Heinisch-Hosek: Vereinbarkeitspolitik hilft den Frauen und den Familien, da müssen wir vor allem die Väter hereinholen. Ansonsten müssen wir uns bemühen, dass Frauen in der Gesellschaft, in der Wissenschaft, in der Arbeitswelt, in allen Bereichen ihren Platz bekommen.

Standard: Sind Sie eine Emanze?

Heinisch-Hosek: Natürlich bin ich eine Emanze. Das bedeutet für mich, eine Frau zu sein, die sich für die Rechte der Frauen einsetzt und feministische Politik macht, um Gleichstellung zu erreichen.

Standard: Tragen Sie deswegen auch einen Doppelnamen?

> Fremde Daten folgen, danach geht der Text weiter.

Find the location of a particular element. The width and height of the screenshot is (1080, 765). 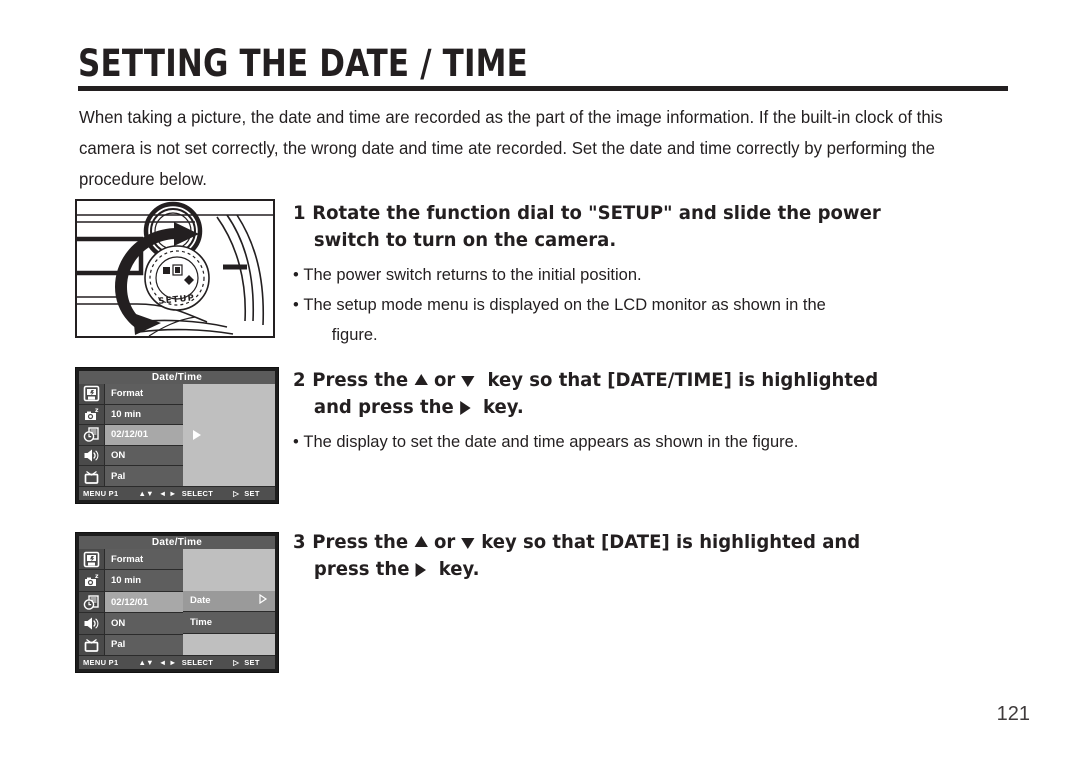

Heinisch-Hosek: Ich war in meiner Heimatgemeinde immer die Gabi Hosek. Und als ich vor 19 Jahren geheiratet habe, wollte ich Hosek nicht aufgeben, aber auch den Namen meines Mannes tragen. Also habe ich mich einfach für den Doppelnamen entschieden.

Standard: Im Regierungsprogramm ist festgehalten, dass Frauenpolitik eine Querschnittsmaterie ist. Wozu braucht man dann ein eigenes Ressort dafür?

Heinisch-Hosek: Weil ich in engem Kontakt mit den anderen Ressorts alle frauenrelevanten Fragen abarbeite. Das betrifft nicht nur Familienpolitik, sondern zum Beispiel auch Verteidigung oder Inneres. All diese Themen möchte ich auf Frauenförderung und auf Gleichstellung hin diskutieren. Man muss als Frauenpolitikerin auch Mahnerin und Erinnerin sein und darauf schauen, dass das Thema nicht vergessen wird. Ich muss in jedem Bereich einfordern, was wir Frauen brauchen.

Standard: So gehen Sie also an das Amt heran, als die Mahnerin?

Heinisch-Hosek: Nein, ich möchte vor allem viele Gespräche führen. Ich habe Termine mit dem Sozialminister, dem Gesundheitsminister, dem Wirtschaftsminister - so möchte ich Ressort für Ressort durchgehen. Zunächst einmal ist unser Fokus, die Wirtschaftskrise zu bewältigen - und dann alles abzuarbeiten, was im Regierungsprogramm steht. Ich kann allein keine Gesetze machen. Ich kann nur im Dialog mit meinen Partnern dafür sorgen, dass die Frauenagenden umgesetzt werden.

Standard: Das klingt alles recht konsensual.

Heinisch-Hosek: Ich sehe die ganze Bundesregierung mental als Einheit, die für das Land etwas weiterbringen muss und will. Niemand in der 18-köpfigen Regierungsmann- und Frauschaft ist für mich ein Gegner.